Tasks to perform:
1. Summarize the course category descriptions below in two sentences.
2. According to the course category descriptions below, which methods do Social and Behavioral Analysis courses often include?
3. Rewrite the paragraph of the course category descriptions that begins "LAD-HE Literature, the Arts and Design" as a brief list, keeping its main facts.

Source extract Block Start

HA-HE Historical Analysis - These courses interpret continuities and changes—political, social, economic, diplomatic, religious, intellectual, artistic, scientific—through time. The focus may be on groups of people, dominant or subordinate, a specific country or region, an event, a process, or a time period.
KCM-HE Knowledge, Cognition, and Moral Reasoning - These courses investigate the bases of human knowledge in its broadest sense, ranging from cognitive faculties shared by humans and animals such as perception, to abstract reasoning, to the ability to form and justify moral judgments. Courses investigating the sources, structure, and limits of cognition may use the methodologies of science, cognitive psychology, linguistics, or philosophy. Courses focusing on moral reasoning explore ways of reflecting on ethical questions that concern the nature of justice, the good life, or human values in general.
LAD-HE Literature, the Arts and Design - These courses explore literature, the arts, and design in two different but related ways. Some courses focus on the critical study of artworks and on their history, aesthetics, and theory. These courses develop skills of reading, observing, and hearing and encourage reflection on such experiences; many investigate the interplay among individual achievement, artistic tradition, and historical context. Other courses are devoted to the production and performance of artworks and design (in creative writing, performing arts, media such as film and video, and design of physical settings and apparel). These courses emphasize the interaction among technical mastery, cognitive knowledge, and creative imagination.
SBA-HE Social and Behavioral Analysis - These courses examine human life in its social context through the use of social scientific methods, often including hypothesis testing, scientific sampling techniques, and statistical analysis. Topics studied range from the thoughts, feelings, beliefs, and attitudes of individuals to interpersonal relations between individuals (e.g., in friendship, love, conflict) to larger social organizations (e.g., the family, society, religious or educational or civic institutions, the economy, government) to the relationships and conflicts among groups or individuals (e.g., discrimination, inequality, prejudice, stigmas, conflict resolution).

Source extract Block End
Extracted data Block Start

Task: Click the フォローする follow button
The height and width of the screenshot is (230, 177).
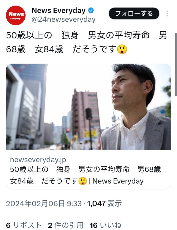Action: [x=134, y=13]
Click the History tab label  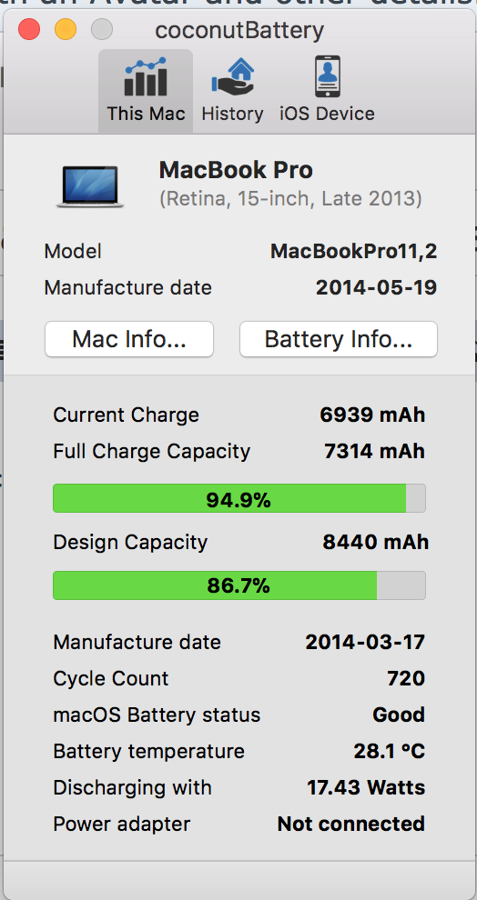click(x=232, y=113)
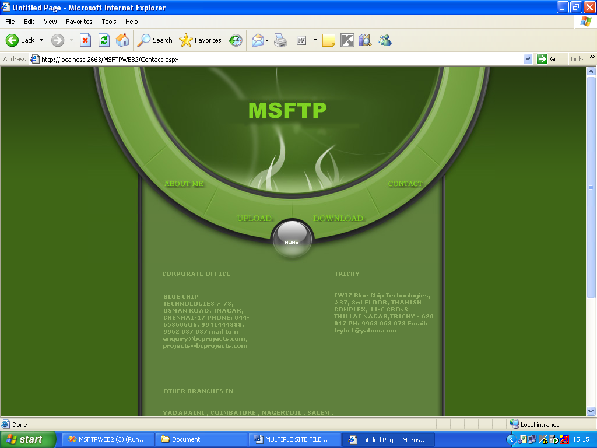The height and width of the screenshot is (448, 597).
Task: Expand the address bar dropdown
Action: click(528, 59)
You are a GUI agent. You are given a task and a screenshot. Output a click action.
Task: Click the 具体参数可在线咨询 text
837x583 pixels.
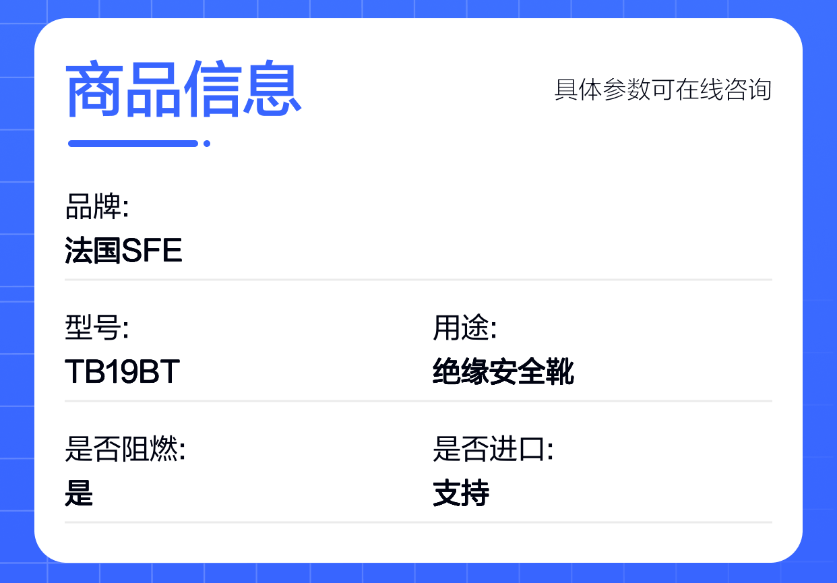pos(662,90)
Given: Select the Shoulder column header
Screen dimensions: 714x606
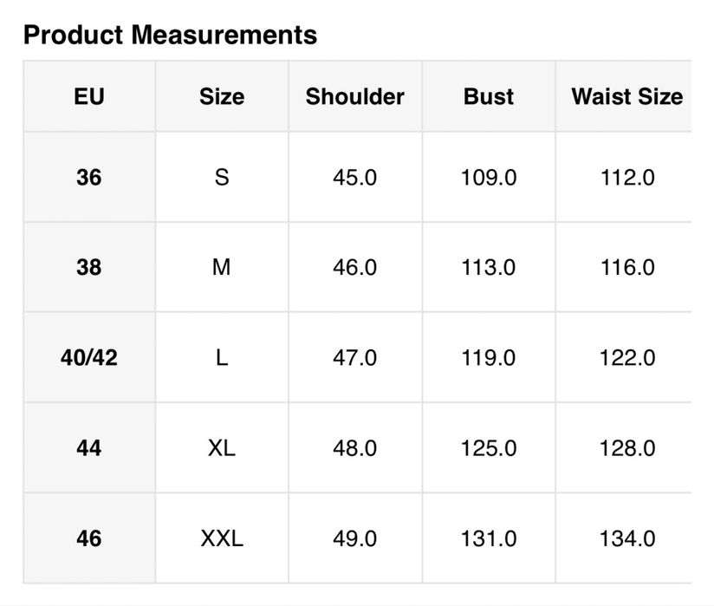Looking at the screenshot, I should tap(354, 96).
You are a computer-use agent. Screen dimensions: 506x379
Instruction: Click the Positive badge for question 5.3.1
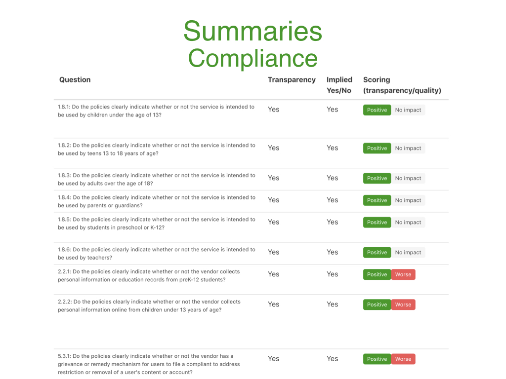click(x=377, y=359)
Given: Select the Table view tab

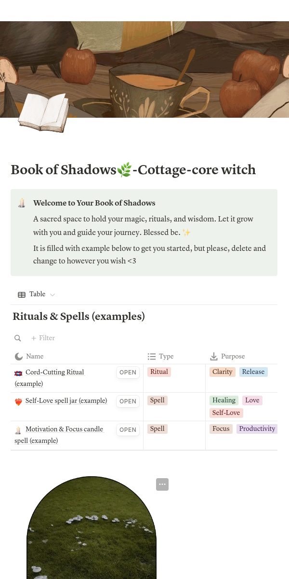Looking at the screenshot, I should click(32, 294).

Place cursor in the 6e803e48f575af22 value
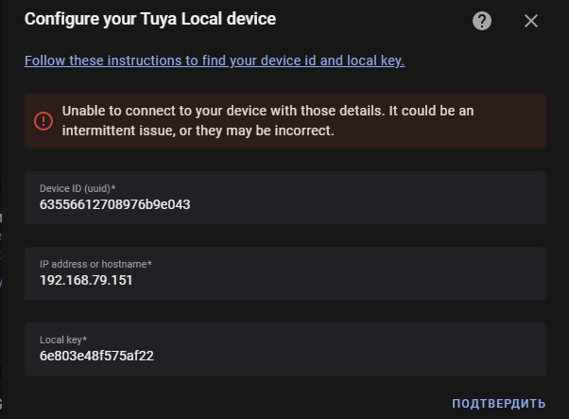click(x=96, y=356)
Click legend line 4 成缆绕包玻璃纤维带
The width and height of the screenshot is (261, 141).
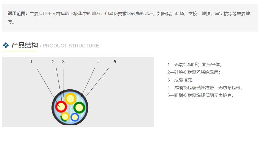pyautogui.click(x=205, y=88)
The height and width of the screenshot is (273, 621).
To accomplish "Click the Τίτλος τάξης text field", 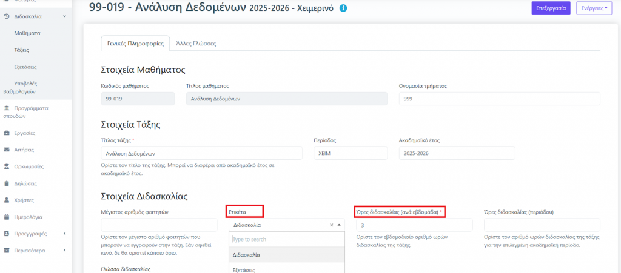I will 201,153.
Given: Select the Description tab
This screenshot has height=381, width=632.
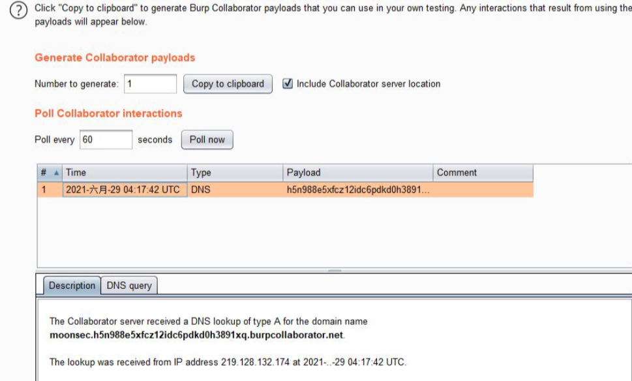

Extracted data Block End

Answers below:
1. Historical Analysis courses interpret continuities and changes through time. Knowledge, Cognition, and Moral Reasoning courses investigate the bases of human knowledge and moral judgment, Literature, the Arts and Design courses cover both the critical study and the production of artworks and design, and Social and Behavioral Analysis courses use social scientific methods to examine human life in its social context.

2. They often include hypothesis testing, scientific sampling techniques, and statistical analysis.

3.
LAD-HE Literature, the Arts and Design courses explore literature, the arts, and design in two related ways:
- Critical study: these courses focus on artworks and their history, aesthetics, and theory. They develop skills of reading, observing, and hearing, and encourage reflection on those experiences. Many examine the interplay among individual achievement, artistic tradition, and historical context.
- Production and performance: these courses cover creative writing, performing arts, film and video, and the design of physical settings and apparel. They emphasize the interaction among technical mastery, cognitive knowledge, and creative imagination.